Showing posts with label James Currie. Show all posts
Showing posts with label James Currie. Show all posts

Tuesday, January 25, 2011

Critique of Burns

It is the 252nd anniversary of Robert Burns' birth.  Sir Walter Scott met the older Burns once when he was a youth.  He also critiqued a work of Burns' in the Quarterly Review.  This review was later published in a collection of Burns critiques titled "Early Critical Reviews of Robert Burns".  In Scott's critique, he draws on the work of Dr. James Currie, whose review is also published in this book.  Scott's review is lengthy, and sometimes hard hitting, but recognizes the bard's unique gift.  It begins:


By SIR WALTER SCOTT.


From "the Quarterly Review," February, 1809.

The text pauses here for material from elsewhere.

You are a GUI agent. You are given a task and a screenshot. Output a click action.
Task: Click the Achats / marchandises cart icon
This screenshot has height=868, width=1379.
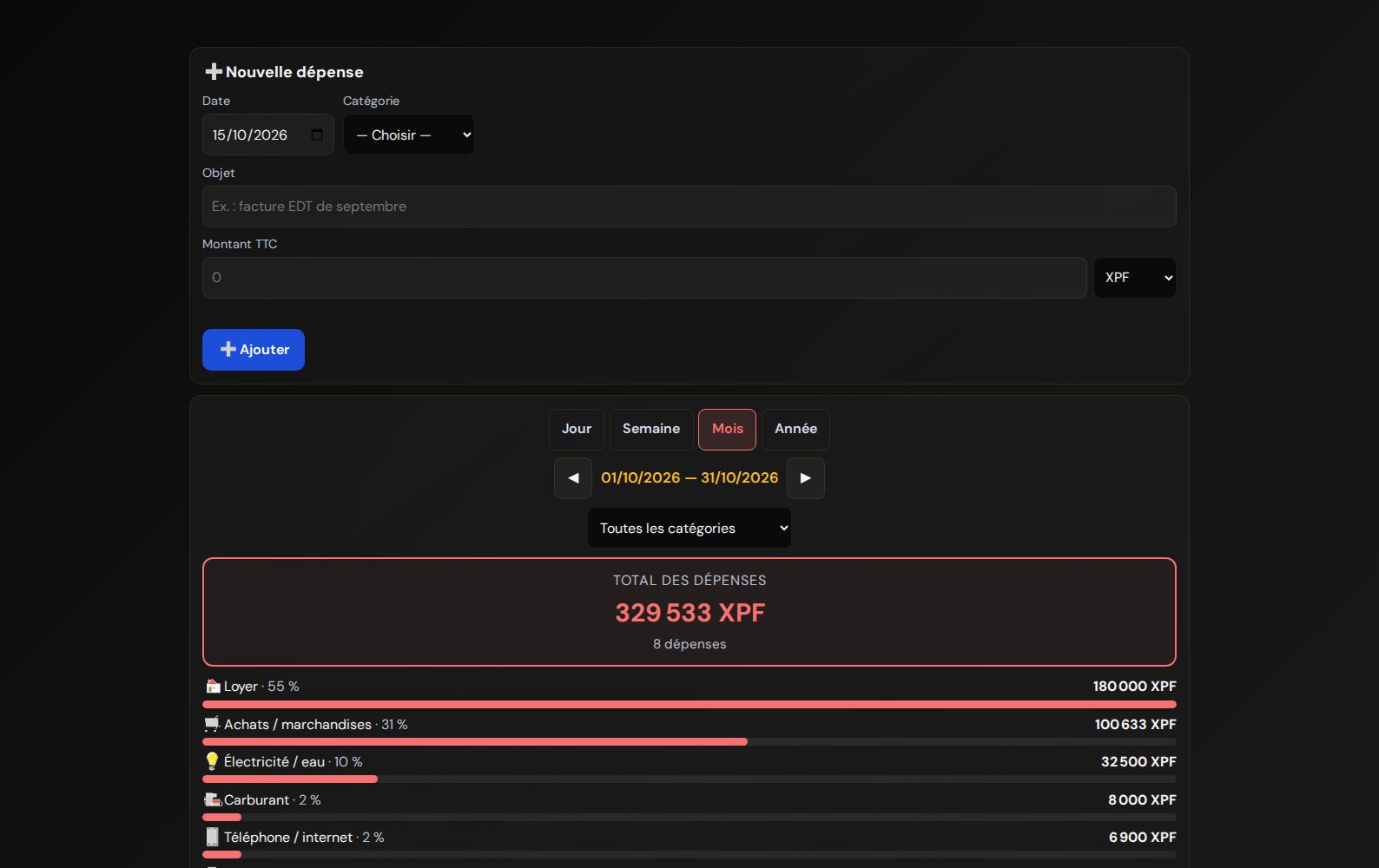pos(212,724)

A REVIEW OF "RELIQUES OF ROBERT BURNS."

We opened a book bearing so interesting a title with no little anxiety. Literary reliques vary in species and value almost as much as those of the Catholic or of the antiquary. Some deserve a golden shrine for their intrinsic merit; some are valued from the pleasing recollections and associations with which they are combined; some, reflecting little honour upon their unfortunate authors, are dragged by interested editors from merited obscurity. The character of Burns, on which we may perhaps hazard some remark in the course of this article, was such as to increase our apprehensions. The extravagance of genius with which this wonderful man was gifted, being in his later and more evil days directed to no fixed or general purpose, was, in the morbid state of his health and feelings, apt to display itself in hasty sallies of virulent and unmerited severity—sallies often regretted by the bard himself; and of which justice to the living and to the dead alike demanded the suppression. Neither was this anxiety lessened when we recollected the pious care with which the late excellent Dr. Currie had performed the task of editing the works of Burns. His selection was limited, as much by respect to the fame of the living as of the dead. He dragged from obscurity none of those satirical effusions which ought to be as ephemeral as the transient offences which called them forth. He excluded everything approaching to licence, whether in morals or religion, andthus rendered his collection such as, doubtless, Burns himself, in his moments of sober reflection, would have most highly approved. Yet applauding, as we do most highly applaud, the leading principles of Dr. Currie's selection, we are aware that they sometimes led him into fastidious and over-delicate rejection of the bard's most spirited and happy effusions...'

Monday, May 31, 2010

James Currie

Robert Burns' first biographer, Dr. James Currie, was born this day (May 31) in 1756.  Currie emigrated to Virginia in 1771, the year of Scott's birth, to serve as an apprentice tobacco factor.  Suffering ill health, Currie decided in 1776 to return to Scotland, with the object of studying medicine.  It took more than one try to sail out of revolutionary America, but he reached England in 1777, ultimately establishing himself as a physician in Liverpool.  Here he began to contribute to professional journals, and as an anti-slavery advocate.

Currie gained renown for his treatment using hydropathy, involving cold water cures.  His studies of hydropathy were the first to record the clinical use of thermometers in measuring fever.  Currie published his observations in "Medical Reports on the Effects of Water, Cold and Warm, as a Remedy in Fevers and Other Diseases (1797)".

Currie appreciated Burns' poetry, and was chosen to edit his work for a volume published by Cadell and Davies.  While undertaking this task, Currie reached out to others in the literary trade, including Walter Scott.  In at least one letter, Scott discusses Burns' possible authorship of the poem "Evan Banks", which Burns published.


EVAN BANKS.


Slow spreads the gloom my soul desires,
The sun from India s shore retires;
To Evan Banks with temperate ray,
Home of my youth, he leads the day.
Oh banks to me for ever dear !
Oh streams whose murmurs still I hear!
All, all my hopes of bliss reside
Where Evan mingles with the Clyde.

And she, in simple beauty drest,
Whose image lives within my breast;
Who trembling heard my parting sigh,
And long pursued me with her eye;
Does she, with heart unchanged as mine,
Oft in the vocal bowers recline ?
Or where you grot o'erhangs the tide,
Muse while the Evan seeks the Clyde ?


Ye lofty banks that Evan bound !
Ye lavish woods that wave around,
And o'er the stream your shadows throw,
Which sweetly winds so far below !
What secret charm to memory brings
All that on Evan's border springs ?
Sweet banks ! ye bloom by Mary's side ;
Blest stream ! she views thee haste to Clyde.


Can all the wealth of India's coast
Atone for years in absence lost ?
Return, ye moments of delight,
With richer treasures bless my sight!
Swift from this desert let me part,
And fly to meet a kindred heart!
Nor more may aught my steps divide
From that dear stream which flows to Clyde.